Last year Katherine from I WISH I LIVED IN A LIBRARY decided to challenge herself to doing one pin a week from her ever growing PINTEREST boards and post about them on the last Saturday of each month. The posts were a big hit with me and I am elated that she has decided to host a LINK-UP feature this year!
⚫ ⚫ ⚫
Well, it seems like everyone has been in a summer induced pin making slump because of hot weather and vacations, so I don't feel so bad about my measly three pins this month. I am now behind three pins because this month had five Saturdays, and I owed one from last month. Heh.
CLEANING TUB GROUT AND CALKING WITH A RAW POTATO
Yes, this is a real pin and I can't find it. I thought I pinned it to my 52 Pins board, but it is not there. Searching it brings up nothing, but I did find a recipe for Chunky Sweet Potato Applesauce while searching. Ha ha. I have a feeling it was in a multiple item natural cleaning pin. I do promise to find the pin link for next month, but right now I don't have time.
Anyway, it didn't work. Not even a little bit. Of course you didn't expect a photo of my tub enclosure with the remaining soap scum did you?
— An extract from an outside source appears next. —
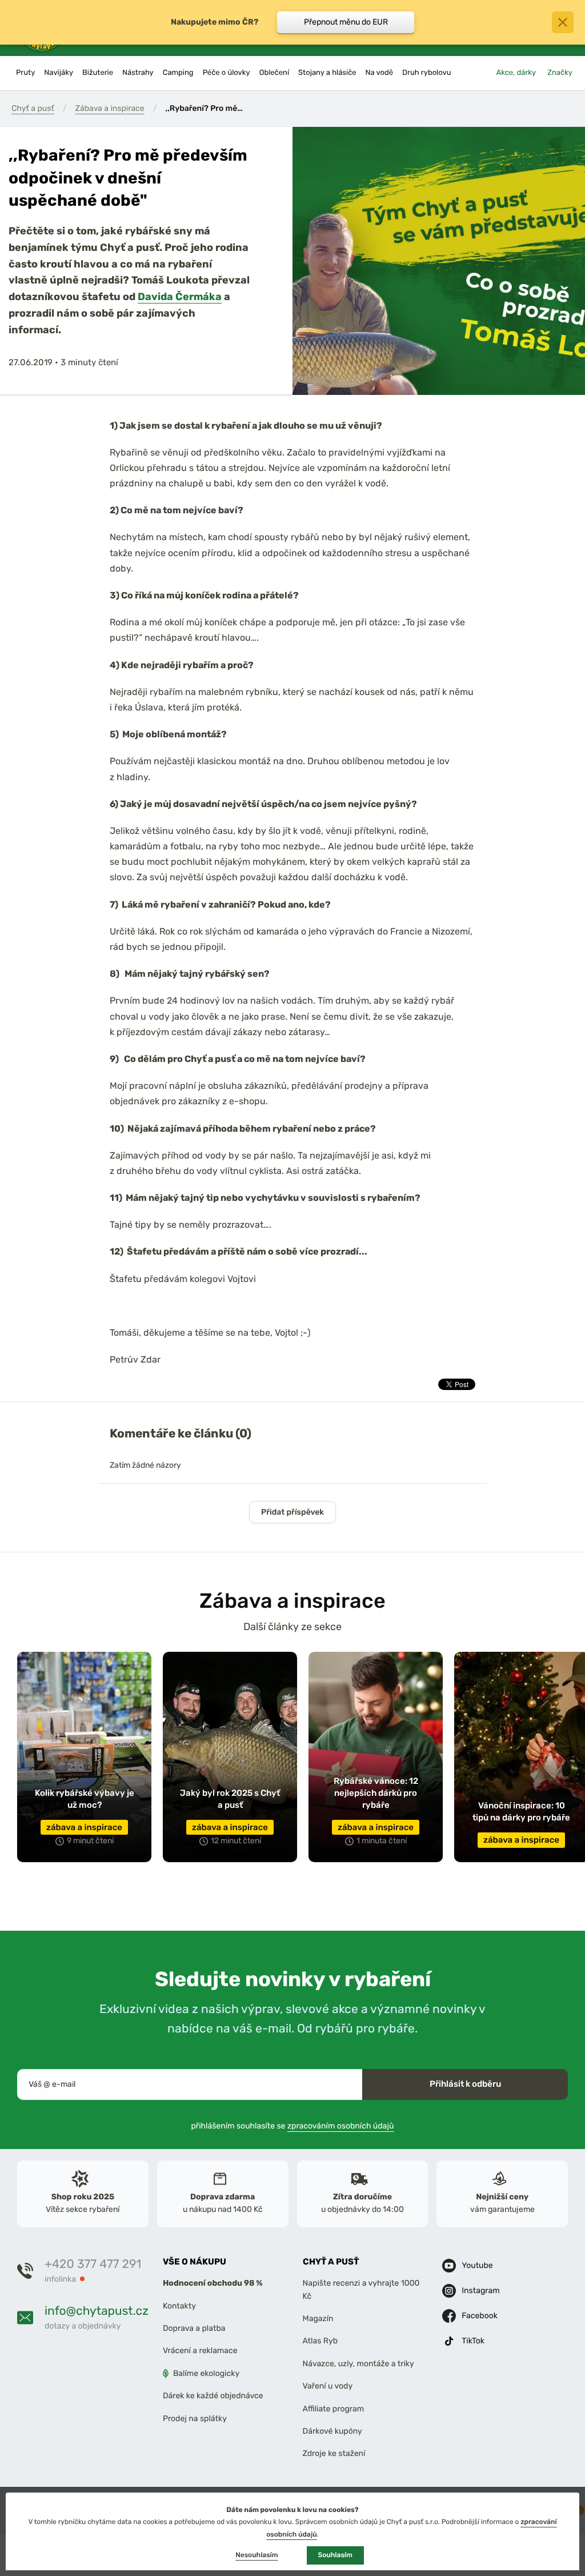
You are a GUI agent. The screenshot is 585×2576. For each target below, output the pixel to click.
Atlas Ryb (320, 2341)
ADDING BAKING SODA TO ICED TEA TO REMOVE BITTERNESS
Many of the recipes for Southern SWEET TEA had a "secret ingredient"; a pinch of baking soda in the pitcher. I had never heard of this before. Some recipes said it was to take cloudiness away, but as you can see my original tea wasn't cloudy, even with fresh lemon juice in it, so I don't know how you achieve cloudy ice tea (notice no "d", that is what we call it in Upstate New York). Others said it takes away bitterness and/or gives it a smoother taste. I have been cold brewing my tea for the past three plus years, and I think that takes care of any bitterness inherent to hot steeping it, but hey, I will try anything to make food and drink taste even a smidge better.
It actually made the tea taste strange. As you can see it turned the tea darker; which had to have been a reaction to the citric acid in the lemon juice. Maybe that is what caused the strange taste, too, because when I re-read the instructions to make sure I didn't forget anything, I saw that lemon juice was not an ingredient. I looked at a couple more of the baking soda trick recipes and they had no lemon added, either; which wouldn't go over in my house because fresh squeezed lemon juice in ice tea is a must. If anyone tries this trick with non lemon tea let me know how it turns out.
I have a professional size paleta (popsicle) maker. I usually freeze pureed fruit in it. There are also Mexican guava, mango, and peach juices I can buy at one local grocery store, that are on the thick side, and they make fabulous paletas, too. I was craving fudge pops the other day and I had all the ingedients in this PIN, so I decided to make them with the Munchkins (my new blog name for my two little charges). However, when I got the molds out, I discovered I had no popsicle sticks, so we froze it in a cakepan and ate it like ice cream.
The result was good, but it didn't taste much like the original Fudgesicle and it melted way too fast to be feasible for an ice pop. One of the Munchkin Moms told me she mixes whole milk with instant chocolate pudding mix and the pudding pops are pretty close to Fudgesicles. This is a plus because standing over the stove when it was hot out was no fun, and this way the kiddos can make them all by themselves. I am going to try her method and will include photos in my next 52 Pins post. There were not pictures for this pin because the end product melted too fast.
Do you have a special family ice tea recipe? Do you make any homemade frozen treats in the summer?